Zoom in: There isn't yet agreement on the smartest way to apply AI to robotics.

  • Big Tech giants and startups are gathering gobs of real-world data to train their AI models.
  • Others are employing "world models," which are trained on simulated physical world data. They're cheaper — relying on an understanding of things like gravity — and have been championed by Yann LeCun, the former chief AI scientist at Meta who recently formed a new company called AMI Labs.

Follow the money: Toronto-based Waabi last week raised up to $1 billion in what could be the largest funding ever for a Canadian startup, with an initial focus on robo-taxis and self-driving trucks.

  • "It's obvious that the physical AI moment is here," Waabi founder and CEO Raquel Urtasun tells Axios' Joann Muller. "Autonomy is the first application where scale is going to happen.
  • Pittsburgh-based Skild AI just raised around $1.4 billion at a $14 billion valuation. Its motto: "Any robot. Any task. One brain."
  • FieldAI last month raised nearly $400 million to focus on "dirty, dull, or dangerous" industries like energy and logistics. Its software could be used by robots to help build data centers — AI enabling AI, leaving humans on the sidelines.
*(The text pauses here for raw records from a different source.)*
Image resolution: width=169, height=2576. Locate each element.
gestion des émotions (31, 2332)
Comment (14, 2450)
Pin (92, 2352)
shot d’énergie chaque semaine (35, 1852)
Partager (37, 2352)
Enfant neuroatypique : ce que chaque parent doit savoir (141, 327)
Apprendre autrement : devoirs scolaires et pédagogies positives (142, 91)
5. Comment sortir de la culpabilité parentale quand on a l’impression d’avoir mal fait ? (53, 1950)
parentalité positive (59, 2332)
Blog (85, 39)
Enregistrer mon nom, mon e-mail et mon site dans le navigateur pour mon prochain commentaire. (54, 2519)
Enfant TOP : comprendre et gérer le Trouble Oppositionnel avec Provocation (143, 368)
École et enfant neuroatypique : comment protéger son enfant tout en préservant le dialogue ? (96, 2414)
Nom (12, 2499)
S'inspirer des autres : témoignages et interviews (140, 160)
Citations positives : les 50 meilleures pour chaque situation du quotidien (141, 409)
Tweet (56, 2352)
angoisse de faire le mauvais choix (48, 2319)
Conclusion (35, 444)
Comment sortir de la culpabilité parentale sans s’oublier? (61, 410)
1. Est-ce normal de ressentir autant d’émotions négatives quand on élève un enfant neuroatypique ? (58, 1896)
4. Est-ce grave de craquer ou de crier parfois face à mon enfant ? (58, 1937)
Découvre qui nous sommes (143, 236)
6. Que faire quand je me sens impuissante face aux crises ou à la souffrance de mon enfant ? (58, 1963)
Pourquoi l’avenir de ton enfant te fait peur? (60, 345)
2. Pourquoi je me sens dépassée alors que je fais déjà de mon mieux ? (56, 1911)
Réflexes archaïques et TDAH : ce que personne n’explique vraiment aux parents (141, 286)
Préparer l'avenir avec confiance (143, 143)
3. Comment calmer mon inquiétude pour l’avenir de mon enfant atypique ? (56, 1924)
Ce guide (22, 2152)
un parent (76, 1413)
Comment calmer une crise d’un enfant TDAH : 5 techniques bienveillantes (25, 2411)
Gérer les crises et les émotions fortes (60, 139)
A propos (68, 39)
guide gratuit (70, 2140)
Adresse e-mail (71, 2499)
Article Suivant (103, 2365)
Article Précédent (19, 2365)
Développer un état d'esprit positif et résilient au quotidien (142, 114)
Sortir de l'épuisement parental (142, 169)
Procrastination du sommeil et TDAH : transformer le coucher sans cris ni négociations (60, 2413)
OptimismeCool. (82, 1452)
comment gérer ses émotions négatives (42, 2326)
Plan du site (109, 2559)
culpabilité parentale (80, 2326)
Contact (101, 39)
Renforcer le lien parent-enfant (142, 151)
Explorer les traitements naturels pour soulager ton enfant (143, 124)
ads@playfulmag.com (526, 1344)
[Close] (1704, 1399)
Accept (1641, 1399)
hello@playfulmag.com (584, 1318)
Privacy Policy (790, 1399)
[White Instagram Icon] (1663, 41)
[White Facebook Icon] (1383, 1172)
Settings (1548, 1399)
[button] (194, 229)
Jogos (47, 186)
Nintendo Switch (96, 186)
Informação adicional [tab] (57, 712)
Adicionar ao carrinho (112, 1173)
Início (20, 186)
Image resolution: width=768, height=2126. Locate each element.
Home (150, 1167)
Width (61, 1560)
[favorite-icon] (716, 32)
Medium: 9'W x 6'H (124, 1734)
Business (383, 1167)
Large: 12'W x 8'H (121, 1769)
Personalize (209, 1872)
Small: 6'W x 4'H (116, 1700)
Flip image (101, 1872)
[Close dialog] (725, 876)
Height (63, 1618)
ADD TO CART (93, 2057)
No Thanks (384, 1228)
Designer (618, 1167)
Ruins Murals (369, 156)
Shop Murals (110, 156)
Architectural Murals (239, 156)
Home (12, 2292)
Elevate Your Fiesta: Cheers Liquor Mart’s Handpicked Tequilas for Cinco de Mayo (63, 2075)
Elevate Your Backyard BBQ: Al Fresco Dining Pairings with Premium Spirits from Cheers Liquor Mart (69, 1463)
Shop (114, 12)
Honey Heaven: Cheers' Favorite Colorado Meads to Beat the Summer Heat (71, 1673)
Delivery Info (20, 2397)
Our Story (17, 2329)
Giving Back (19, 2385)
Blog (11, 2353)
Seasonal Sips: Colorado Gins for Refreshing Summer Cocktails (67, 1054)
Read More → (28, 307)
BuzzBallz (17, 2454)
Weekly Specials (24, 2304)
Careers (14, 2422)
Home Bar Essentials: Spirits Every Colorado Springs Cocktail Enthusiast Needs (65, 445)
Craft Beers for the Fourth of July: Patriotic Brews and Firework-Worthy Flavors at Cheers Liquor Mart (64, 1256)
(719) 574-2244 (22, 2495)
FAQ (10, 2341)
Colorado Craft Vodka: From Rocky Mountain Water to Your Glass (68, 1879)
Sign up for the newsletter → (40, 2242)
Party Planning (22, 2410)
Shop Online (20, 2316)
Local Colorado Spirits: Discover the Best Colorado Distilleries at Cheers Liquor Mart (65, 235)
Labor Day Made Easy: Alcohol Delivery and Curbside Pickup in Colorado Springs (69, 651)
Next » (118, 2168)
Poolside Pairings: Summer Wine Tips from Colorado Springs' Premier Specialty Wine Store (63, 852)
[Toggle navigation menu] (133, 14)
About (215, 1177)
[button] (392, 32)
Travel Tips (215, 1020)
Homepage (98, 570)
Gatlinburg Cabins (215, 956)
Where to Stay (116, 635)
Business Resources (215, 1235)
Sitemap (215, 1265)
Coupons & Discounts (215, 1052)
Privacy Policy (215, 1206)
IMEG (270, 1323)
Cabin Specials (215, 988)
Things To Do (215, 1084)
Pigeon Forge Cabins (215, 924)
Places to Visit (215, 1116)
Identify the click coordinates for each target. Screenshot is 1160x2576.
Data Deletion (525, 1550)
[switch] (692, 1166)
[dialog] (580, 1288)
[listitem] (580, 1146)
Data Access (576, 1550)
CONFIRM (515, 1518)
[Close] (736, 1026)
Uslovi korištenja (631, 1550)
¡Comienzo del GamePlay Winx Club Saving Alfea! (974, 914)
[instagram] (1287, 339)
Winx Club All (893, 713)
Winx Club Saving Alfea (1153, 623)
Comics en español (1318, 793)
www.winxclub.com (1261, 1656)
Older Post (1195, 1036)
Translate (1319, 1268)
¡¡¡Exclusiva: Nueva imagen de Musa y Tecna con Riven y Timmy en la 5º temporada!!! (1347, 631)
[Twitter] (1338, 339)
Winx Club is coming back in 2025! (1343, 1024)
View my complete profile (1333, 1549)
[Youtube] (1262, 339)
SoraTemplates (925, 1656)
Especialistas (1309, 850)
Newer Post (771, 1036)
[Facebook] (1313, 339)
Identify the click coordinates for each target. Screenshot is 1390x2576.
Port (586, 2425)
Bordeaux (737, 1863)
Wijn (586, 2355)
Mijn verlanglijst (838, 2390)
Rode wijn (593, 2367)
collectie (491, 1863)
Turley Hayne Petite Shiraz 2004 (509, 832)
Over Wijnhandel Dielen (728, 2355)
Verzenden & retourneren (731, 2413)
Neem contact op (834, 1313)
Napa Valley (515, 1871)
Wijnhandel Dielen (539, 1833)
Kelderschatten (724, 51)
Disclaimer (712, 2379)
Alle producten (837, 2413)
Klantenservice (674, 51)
State of play: It's impossible to know how many blue-collar jobs could be rendered irrelevant, or over what time frame, as AI expands from the virtual to the physical.

  • Even if an AI-powered robot can outperform a human, the added hardware and switching costs may outweigh the added efficiency.
  • At least for now.

The bottom line: AI optimists tend to argue that there won't be net job losses, regardless of the collar color, because new technologies create new labor needs.

  • AI critics caution that the past isn't always predicate, given that AI represents a more extreme change than we've ever before experienced.